In February of 1976 I returned to the Mayo Clinic and stayed at St. Mary's Hospital for a week. I was involved in a clinic study on Thyroid Cancer. Every day I had to go to the clinic for tests and blood work.
At the end of the study I was given radioactive iodine to drink. This dose of radioactive iodine destroyed the other side of my thyroid. I started taking thyroid replacement medication at that time and I have been on it now for thirty-three years.
During the five years following my surgery I returned to Mayo Clinic many times for checkups, blood work, scans, and many tests. After the five years, I was considered cancer free and have had no recurrence. During the time of my illness, I was blessed with the help of my family, friends, and co-workers.
However, my husband, Lawrence has been my stable rock through several more rough times in my life. He still is the one that I can always depend on in the time of need.
My story would not be compete if I didn't thank my Lord and Savior, Jesus Christ, for being there with me through the cancer and other trying times in my life. The Raritan Baptist Church families were wonderful and have always lifted me up in prayer and they continue to do so today.
Like most people I always thought I would breeze through life without any of those problems other people seemed to get involved with.
Even in the 1970's when I helped give my wife support when she had Thyroid cancer, I went about life thinking I would escape getting cancer.
On May 2, 2001 when I was working in the yard and as I bent over to pull weeds and the mower handle brushed against my stomach I had an odd feeling something was not right, but I didn't give it anymore thought.
However, later in the day the same thing happened and the pain was more intense. This made me stop and think what is going on, but I dismissed it and continued with my work.

Saved data entries:
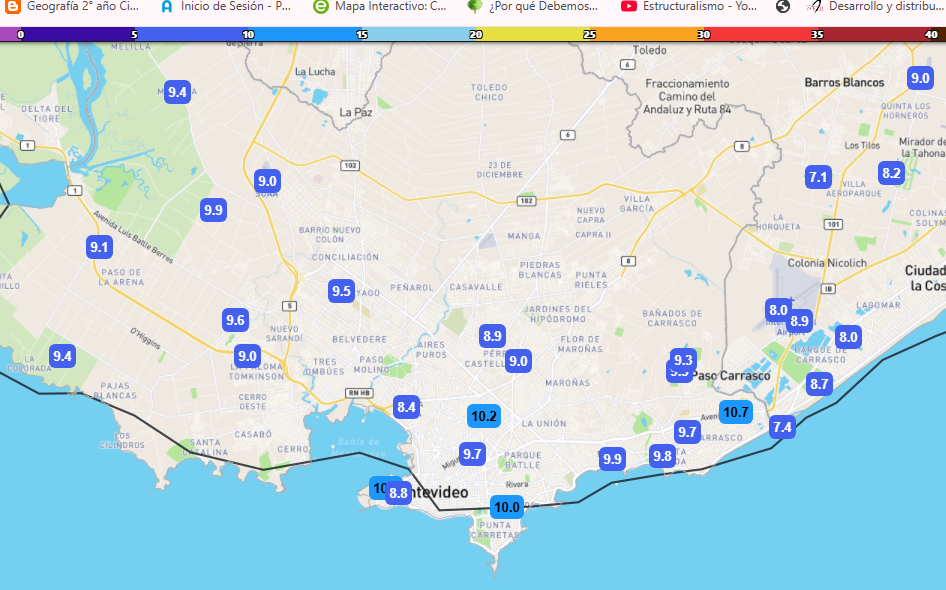Click the red 35 section of color scale
The width and height of the screenshot is (946, 590).
coord(817,34)
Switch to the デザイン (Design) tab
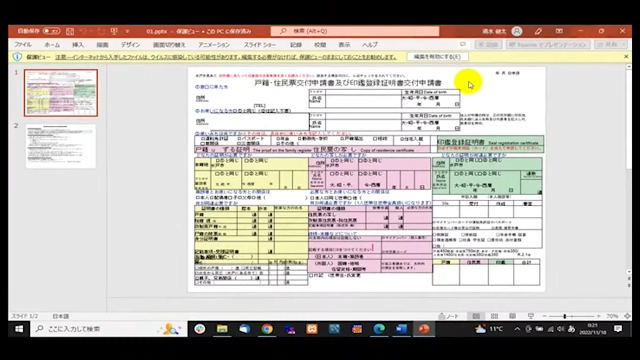The image size is (640, 360). (130, 44)
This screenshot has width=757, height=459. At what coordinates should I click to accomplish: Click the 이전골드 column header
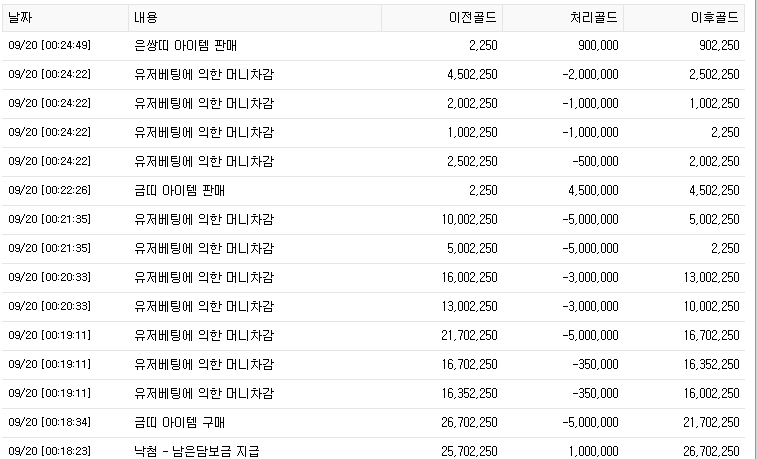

_Task statement_
Continue the personal account of facing cancer, picking up after its last sentence. These items have no connection to the text.

_Solved problem_
On Monday morning a door swung shut and the doorknob hit me in the stomach. I did not get that pain out of my mind.
I had my wife call my doctor and make an appointment as soon as possible. On the 10th of May I saw my doctor. He had me go for blood and urine testing.
On May 16th I was told that I was to have a scan on the 20th of May. I returned on the 22nd and was told that I needed to be back on the 23rd. On the 23rd, when I arrived I was told that I didn't have to wait, they were waiting for me.
When I entered the doctor's office I expected to see my doctor, however there was another doctor there. He introduced himself as a surgeon. I told him there must be a mistake. He told me he had seen all the tests and the scan.
He told me that he was 95% accurate that I have a bad case of colon cancer. May 23rd was my birthday. WHAT A PRESENT! I was scheduled for a colonoscopy the next day and for surgery on the following Monday, May 26th.
I wanted to postpone it for a week, so my wife could finish school and we could get through graduation. After all, we had parties to attend. He told me all that could go on, however, I was having surgery on Monday morning. He also informed me I should continue my liquid diet. I was on a liquid diet for 4 days and no food for 17 days.
They removed one-half of my colon, two different sections of my small intestines, and a small portion of my stomach. After four weeks of recovery, I started a series of 25 radiation treatments followed by 18 chemotherapy treatments.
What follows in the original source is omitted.